2 - Se estamos a falar de casos de promiscuidade, nunca há um responsável. A culpa disso situa-se nos dois lados.
3 - Apesar de ser primeiro-ministro, António Costa não deixa de ser benfiquista e tem o direito de apoiar uma recandidatura à presidência do seu clube. A grande questão que se levanta é se o primeiro-ministro tinha a noção do preço alto que se arrisca a pagar ao tomar essa posição pública. Há ali duas facetas que não se confundem, mas a opinião pública poderá ter dificuldades em fazer essa distinção. Eu sou vitoriano e, há uns anos, também me deparei com essa questão quando já exercia um cargo político. Nessa altura, esse vitorianismo falou mais alto e dei o meu apoio a uma candidatura à presidência. Já na última eleição do Vitória, abstive-me de fazer isso.
Paulo Meneses, presidente do Paços de Ferreira
1 - Essencialmente, críticas entre políticos são algo tão usual que o fazem em função do momento e posição em que se encontram, seja poder, seja oposição. Essas discussões não acrescentam valor, embora admita mais coerência em alguns dos políticos quanto a esta matéria do que em relação aos demais. As críticas dos políticos relativamente ao futebol surgem também em contexto de guerra política de interesses, mas chega quase a ter piada que um político se sinta com moral de criticar quem possa estar no futebol ou o fenómeno espetáculo que tanto sustenta o Estado. Não vejo relação direta entre essa crítica e a ausência de público, pois as massas à volta do futebol dão mais votos que as touradas. A falta de público mantém-se pela incoerência de quem decide e pela inércia de quem pode pressionar a decidir. Mais importante que o público parece-me que passaram a ser as eleições nos clubes. Então, a culpa já não é dos políticos!

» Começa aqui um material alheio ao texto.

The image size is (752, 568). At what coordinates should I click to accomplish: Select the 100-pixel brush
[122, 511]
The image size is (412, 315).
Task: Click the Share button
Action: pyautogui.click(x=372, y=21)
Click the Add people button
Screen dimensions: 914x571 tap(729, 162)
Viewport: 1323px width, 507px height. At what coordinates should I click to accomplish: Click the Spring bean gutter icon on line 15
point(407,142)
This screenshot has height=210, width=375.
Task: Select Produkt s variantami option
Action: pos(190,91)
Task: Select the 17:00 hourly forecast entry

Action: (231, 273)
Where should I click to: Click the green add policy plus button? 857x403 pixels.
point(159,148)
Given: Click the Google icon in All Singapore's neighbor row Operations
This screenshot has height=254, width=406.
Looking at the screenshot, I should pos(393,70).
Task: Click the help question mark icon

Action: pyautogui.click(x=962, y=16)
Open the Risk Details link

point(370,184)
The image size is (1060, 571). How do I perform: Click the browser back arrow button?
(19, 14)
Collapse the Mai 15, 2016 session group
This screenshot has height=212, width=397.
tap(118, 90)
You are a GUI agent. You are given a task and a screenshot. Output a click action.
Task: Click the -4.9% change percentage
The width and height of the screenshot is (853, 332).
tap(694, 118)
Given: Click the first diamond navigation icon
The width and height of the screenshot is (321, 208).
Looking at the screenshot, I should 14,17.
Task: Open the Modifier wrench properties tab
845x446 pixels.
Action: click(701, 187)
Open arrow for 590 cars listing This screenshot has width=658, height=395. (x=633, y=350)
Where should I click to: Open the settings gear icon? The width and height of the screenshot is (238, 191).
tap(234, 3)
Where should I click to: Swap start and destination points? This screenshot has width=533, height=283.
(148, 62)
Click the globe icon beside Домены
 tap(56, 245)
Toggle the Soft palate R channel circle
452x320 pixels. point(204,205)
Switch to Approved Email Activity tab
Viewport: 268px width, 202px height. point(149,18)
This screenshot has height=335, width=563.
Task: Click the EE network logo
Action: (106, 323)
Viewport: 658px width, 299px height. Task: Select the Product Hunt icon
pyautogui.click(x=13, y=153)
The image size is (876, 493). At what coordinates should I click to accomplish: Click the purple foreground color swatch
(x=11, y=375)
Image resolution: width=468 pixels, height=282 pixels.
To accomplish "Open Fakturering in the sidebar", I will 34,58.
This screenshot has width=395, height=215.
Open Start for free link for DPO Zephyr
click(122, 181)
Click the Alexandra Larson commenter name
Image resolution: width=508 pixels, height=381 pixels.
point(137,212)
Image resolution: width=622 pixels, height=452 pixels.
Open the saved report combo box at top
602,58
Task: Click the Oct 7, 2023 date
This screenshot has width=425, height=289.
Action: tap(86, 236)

2 - O futebol profissional e todos os clubes em si devem coabitar com o poder político, independentemente da cor partidária, porque são muitas vezes as bandeiras das próprias autarquias ou dos próprios países. Não devem é fazer a mistura de princípios que são inalienáveis, como a independência.
3 - Entendo que o poder político deve manter-se equidistante, não apenas das instituições, mas de quem as represente. Mas, se por um lado, poderá ser censurável o ultrapassar destes limites e fronteiras, também não seria desejável que pudesse fazer ingerência na vida de outras instituições. Portanto, cada um terá de assumir as suas responsabilidades e as consequências das suas decisões.